Император расхохотался и сказал, что выбор в данном случае очень труден. Я ответил, что согласен с его мнением, тем паче что водворение его династии на этом троне было бы лишним поводом для беспокойства в Европе; мне кажется, что теперь весьма трудно сохранять хоть какие-либо надежды на этот счет; при всяком положении вещей государь из его семьи на польском троне был бы всегда лишним препятствием для заключения мира с Англией, хотя создание этого буферного государства политически должно быть выгодно ей.
— С этой точки зрения вы правы, — сказал император. Разговор незаметно перешел на события прошедшего времени, коснулся Пруссии и Тильзитского мира. Я сказал императору, что, на мой взгляд, в Тильзите надо было не подвергать Пруссию разгрому, а наоборот, воссоздать ее хотя бы под именем королевства Польши, если он считал полезным возродить эту державу; в Тильзите он разрушил Пруссию — буферное государство, которое так полезно было бы сохранить в центре Европы; на его месте я великодушно простил бы Пруссию и восстановил бы ее в масштабе большого государства, и притом без содействия России, для того, чтобы вовлечь ее в свою систему, и это неминуемо случилось бы, если только придать Пруссии характер польского государства.

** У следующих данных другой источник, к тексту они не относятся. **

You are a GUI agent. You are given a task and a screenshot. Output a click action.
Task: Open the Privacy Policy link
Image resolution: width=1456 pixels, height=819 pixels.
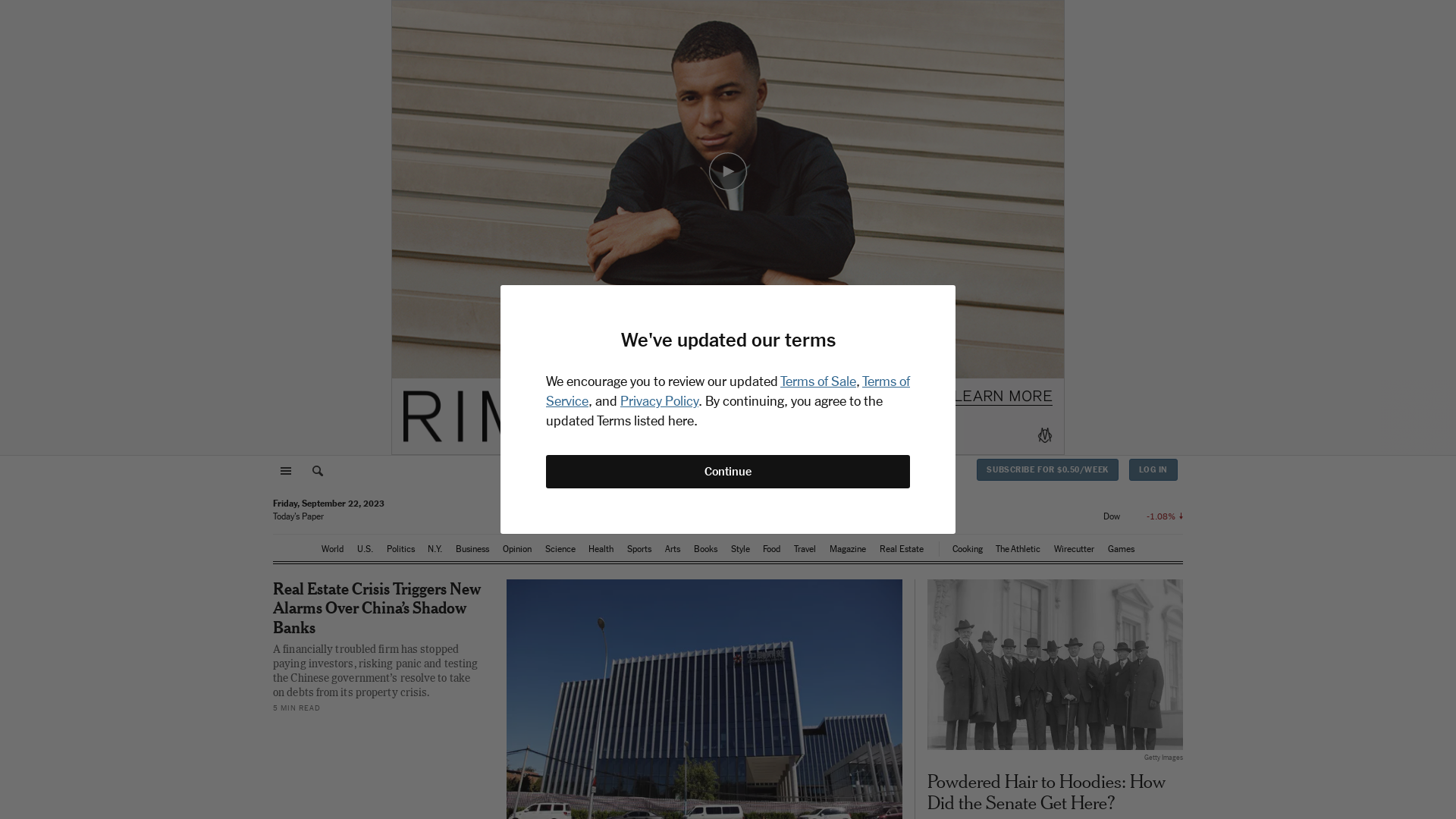pyautogui.click(x=659, y=401)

— Политика Пруссии, — ответил император, — шла всегда такими кривыми путями, Пруссия была всегда так недобросовестна со всеми и при этом действовала так неуклюже, что ни одно правительство не было по-настоящему заинтересовано в ней. Один момент я колебался, не объявить ли, что Бранденбургская династия перестала царствовать, но я так плохо обошелся с Пруссией, что надо было ее утешить; к тому же Александр проявлял такой интерес к судьбе этой династии, что я уступил его уговорам. Я допустил большую ошибку, ибо то, что я оставил под властью прусского короля, не заставило его забыть о том, что он потерял.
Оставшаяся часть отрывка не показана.